**WHAT THE EXERCISE ASKS:** Please retype the records from the very beginning through the line containing "(x=67, y=97)", keeping each line unchanged and omitting the pictures.

>> Start DATA FOR PROCESSING

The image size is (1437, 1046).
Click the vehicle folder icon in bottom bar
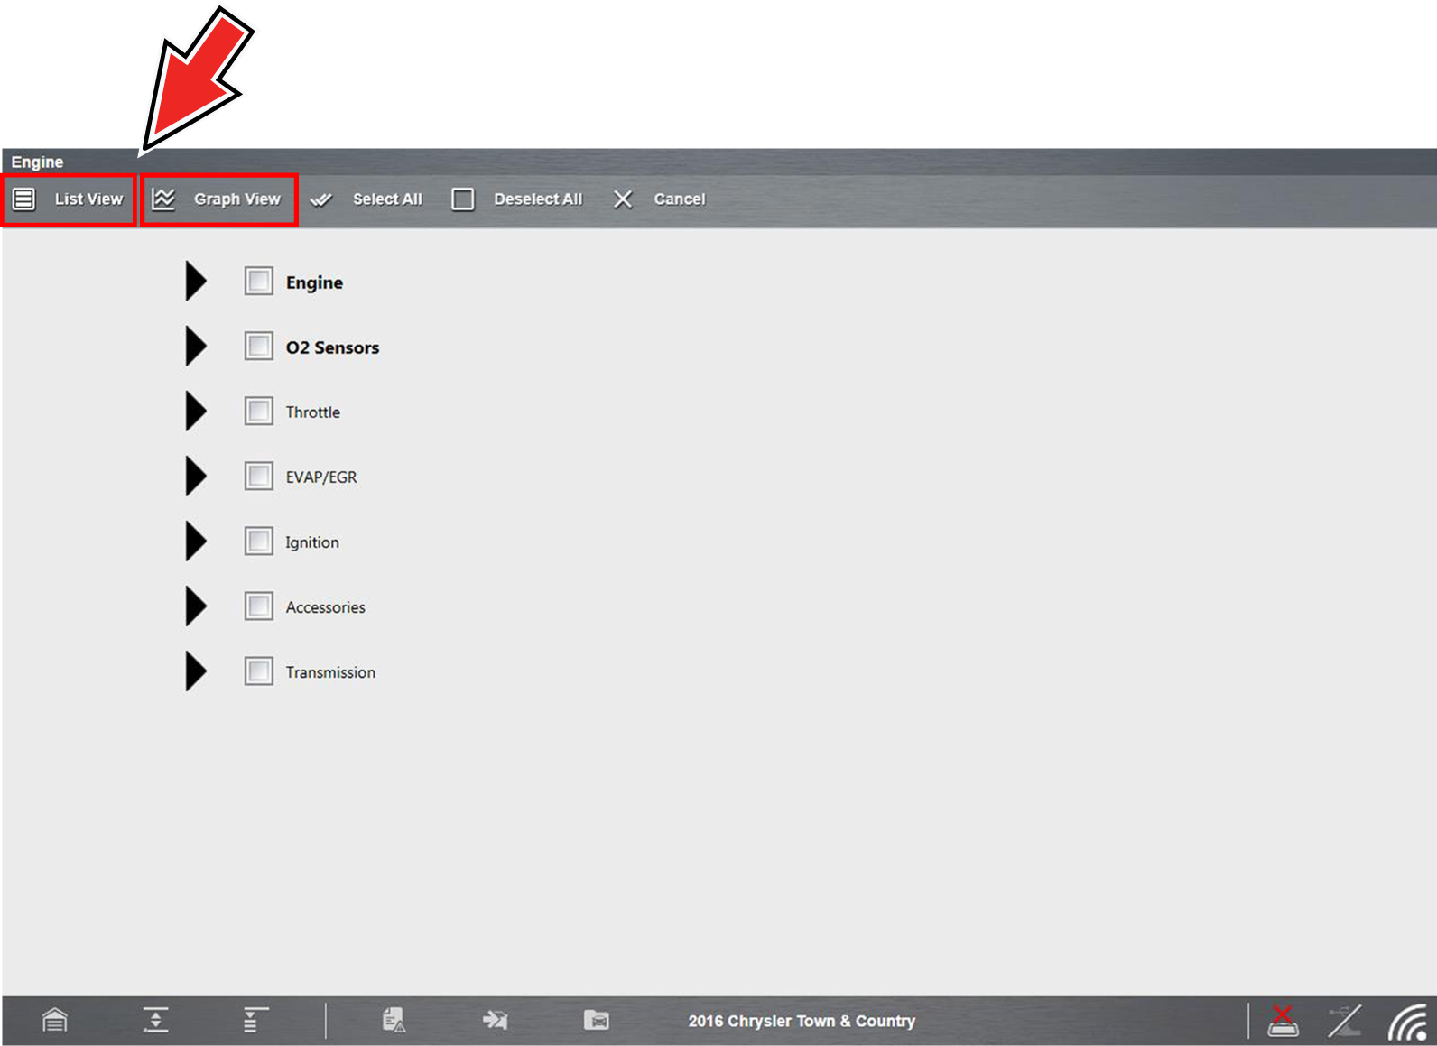click(596, 1020)
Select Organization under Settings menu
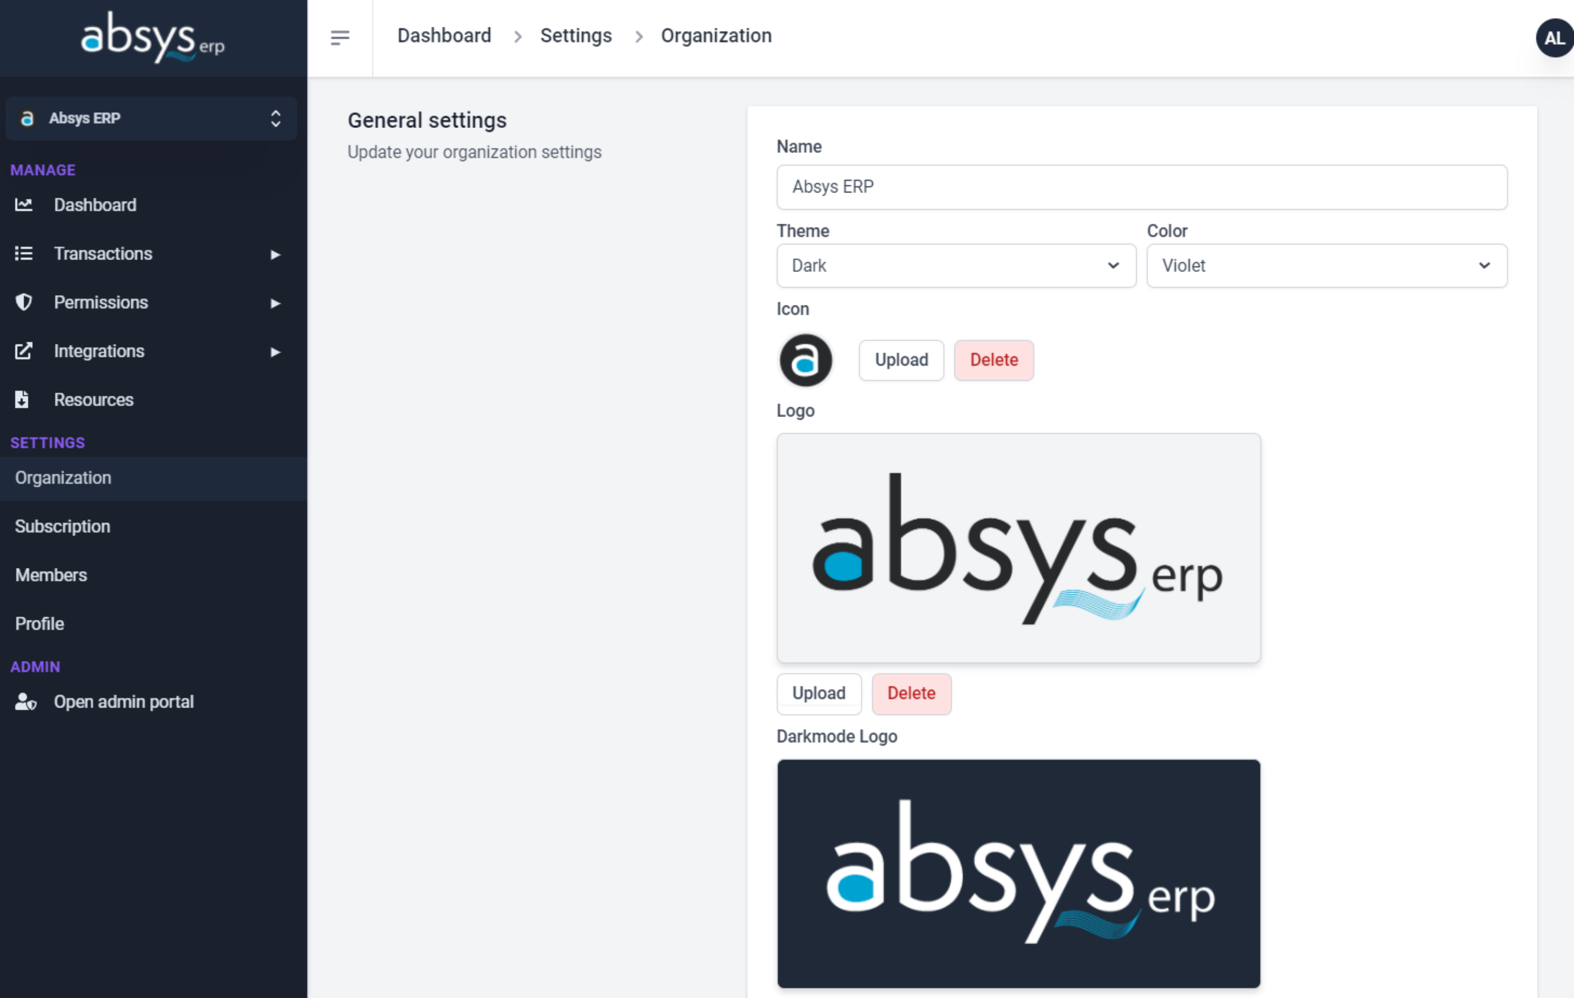The image size is (1574, 998). click(x=62, y=477)
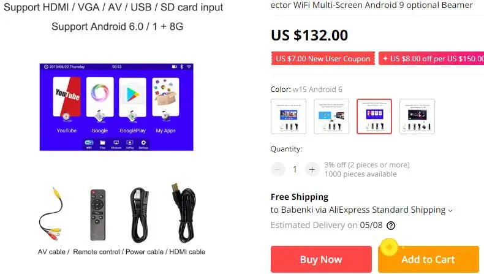Click the YouTube app tile in product image
484x274 pixels.
(x=67, y=97)
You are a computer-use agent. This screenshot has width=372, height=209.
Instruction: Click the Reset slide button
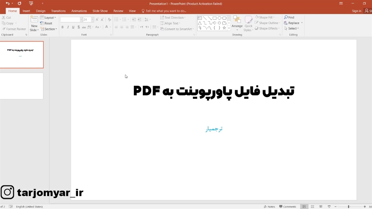[47, 23]
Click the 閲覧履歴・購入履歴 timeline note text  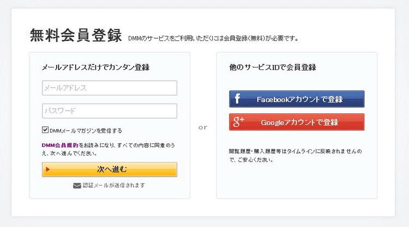[294, 151]
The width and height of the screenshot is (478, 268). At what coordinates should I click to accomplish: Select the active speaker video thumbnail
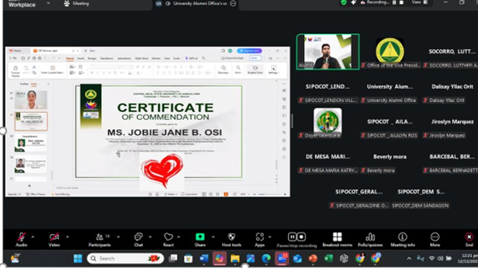coord(328,51)
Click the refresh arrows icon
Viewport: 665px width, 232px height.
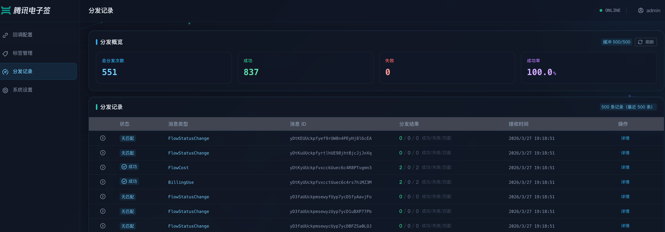coord(640,42)
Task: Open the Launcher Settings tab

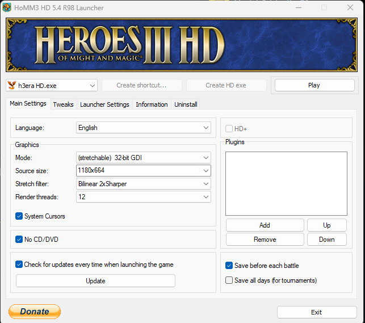Action: 104,104
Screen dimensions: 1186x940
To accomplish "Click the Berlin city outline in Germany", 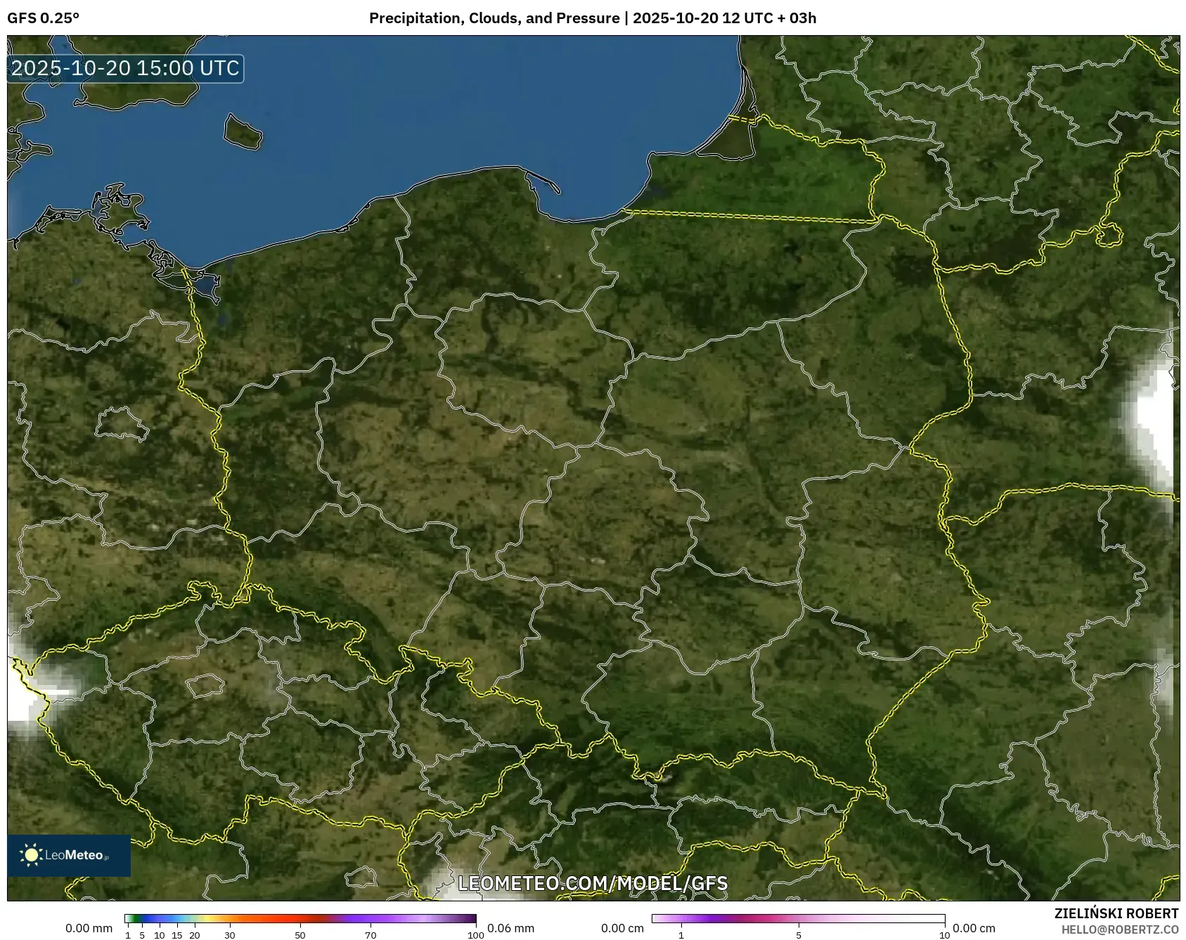I will [x=121, y=423].
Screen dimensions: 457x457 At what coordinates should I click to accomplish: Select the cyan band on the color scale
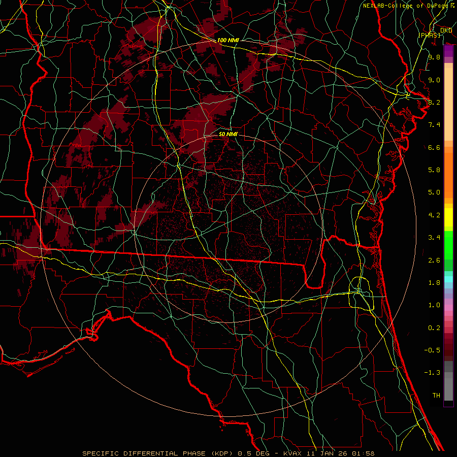[x=448, y=278]
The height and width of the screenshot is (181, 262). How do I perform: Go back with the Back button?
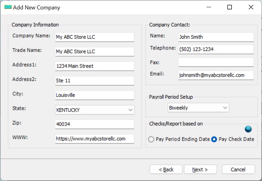click(166, 169)
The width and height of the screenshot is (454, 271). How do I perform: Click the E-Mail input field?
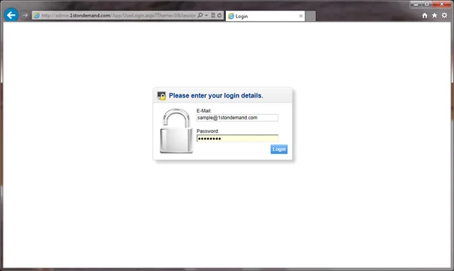pos(237,118)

>> End DATA FOR PROCESSING

**REPLY:**
The image size is (1437, 1046).
Click the vehicle folder icon in bottom bar
click(596, 1020)
Select Organization under Settings menu
The image size is (1574, 998). click(x=62, y=477)
Click the YouTube app tile in product image
484x274 pixels.
(x=67, y=97)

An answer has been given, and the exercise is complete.